Zaman”Tembellik sen anlat yaptıklarını”dedi
Tembellik”Korkunun yaptıkları benim yaptıklarımın yanında çok hafif kalır “dedi gururla ve devam etti”Ben insanı insana köle ettim,para denen saçmalığı ben yarattım. Benim esirim olan insanlar asla çalışmadılar,onları ben besledim. Borsaları ,bankaları,tefecileri,,tüm finans sistemi benim eserim. Bütün ev eşyaları,elektrikliler,elektronikler,otomobiller,uçaklar hep benim icadım,benim esir ettiğim insanlar artık televizyonlarını bile ayağa kalkmadan kumanda ediyorlar. Sokağa çıkmadan alışveriş ediyorlar,mektupları,romantizmi bile yok ettim. Artık kahramanlar bile kalmadı,savaşları bile bir düğme ile idare ediyorum. Aile hayatını sosyal toplumu ben yok ettim. Yakında en büyük projemi hayata geçireceğim.”
Kalabalık”Nedir,neymiş o proje “dediler,panik halinde.
Tembellik bir kaşını kaldırdı,hepsine küçümser bir tavırla baktı,sonra küstahça devam etti.
“Ne olacak insanlığı yok etmek,benim esirim olan insanların tüm uzuvları yok olacak,beyinleri bile fındık kadar kalacak,çocuklar doğmayacak,insanlar var olsalar bile gelişme bitecek, kendi kendilerini yok edecekler”

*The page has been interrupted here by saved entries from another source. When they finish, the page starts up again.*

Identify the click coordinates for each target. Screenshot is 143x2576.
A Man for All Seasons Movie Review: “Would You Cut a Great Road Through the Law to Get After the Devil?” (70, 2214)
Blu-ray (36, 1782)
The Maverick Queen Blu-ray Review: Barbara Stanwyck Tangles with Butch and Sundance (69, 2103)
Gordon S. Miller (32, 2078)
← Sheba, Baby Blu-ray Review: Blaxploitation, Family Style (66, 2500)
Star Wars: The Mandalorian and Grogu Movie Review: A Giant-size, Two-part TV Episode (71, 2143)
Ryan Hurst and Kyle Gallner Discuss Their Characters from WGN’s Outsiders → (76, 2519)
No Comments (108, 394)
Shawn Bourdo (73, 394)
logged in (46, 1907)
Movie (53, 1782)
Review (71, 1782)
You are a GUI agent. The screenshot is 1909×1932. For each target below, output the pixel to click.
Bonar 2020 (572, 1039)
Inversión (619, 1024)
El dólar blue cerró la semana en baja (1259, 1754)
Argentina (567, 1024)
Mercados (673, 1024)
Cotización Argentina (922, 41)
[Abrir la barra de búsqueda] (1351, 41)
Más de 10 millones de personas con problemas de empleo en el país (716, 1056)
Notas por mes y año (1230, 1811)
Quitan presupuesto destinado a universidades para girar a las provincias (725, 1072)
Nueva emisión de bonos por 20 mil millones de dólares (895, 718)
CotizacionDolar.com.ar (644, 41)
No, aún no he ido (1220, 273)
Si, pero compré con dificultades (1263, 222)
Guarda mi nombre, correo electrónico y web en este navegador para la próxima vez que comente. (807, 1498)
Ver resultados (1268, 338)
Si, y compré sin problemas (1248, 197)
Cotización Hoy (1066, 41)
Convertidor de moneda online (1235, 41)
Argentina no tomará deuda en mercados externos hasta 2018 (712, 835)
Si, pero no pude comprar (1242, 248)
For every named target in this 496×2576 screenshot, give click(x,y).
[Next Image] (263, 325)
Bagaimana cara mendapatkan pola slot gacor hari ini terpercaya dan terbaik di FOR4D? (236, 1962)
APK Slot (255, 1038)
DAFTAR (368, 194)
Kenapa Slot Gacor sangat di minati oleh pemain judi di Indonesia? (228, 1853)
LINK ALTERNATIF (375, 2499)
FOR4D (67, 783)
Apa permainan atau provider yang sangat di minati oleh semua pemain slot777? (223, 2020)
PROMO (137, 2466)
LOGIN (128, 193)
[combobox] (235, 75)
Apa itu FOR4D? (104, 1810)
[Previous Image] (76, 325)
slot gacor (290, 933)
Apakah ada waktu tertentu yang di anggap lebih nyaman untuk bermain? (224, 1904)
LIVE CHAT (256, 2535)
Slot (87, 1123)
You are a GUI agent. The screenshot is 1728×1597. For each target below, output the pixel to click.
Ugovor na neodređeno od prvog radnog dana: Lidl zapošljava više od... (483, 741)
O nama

Tüm kalabalık ,orada bulunanların hepsi”Bizi bu beladan kurtar diye Zamana yalvaran gözlerle baktı.
Zaman”Benim ,sizin için yapacak hiçbir şeyim yok ,elimden hiçbir şey gelmez“dedi ve arkasını dönüp yürüdü.
Herkes üzüntü ve umutsuzlukla başlarını yere eğerken,Zaman kafasını çevirip şu sözleri söyledi
-“Sizi yeni başkanınızla,Vicdanınız ile baş başa bırakı- yorum,ona sıkı, sıkı sarılın “dedi.
Uzaktan iki duman görüldü,korku ve tembellik diğer duyguların içine geldikleri yere dönüyordu. Tüm duygular Vicdanı halkanın ortasına aldı sıkıca sarıp sarmaladılar,
Zamanı arkası dönük ,gülümserken hiç kimse görmedi.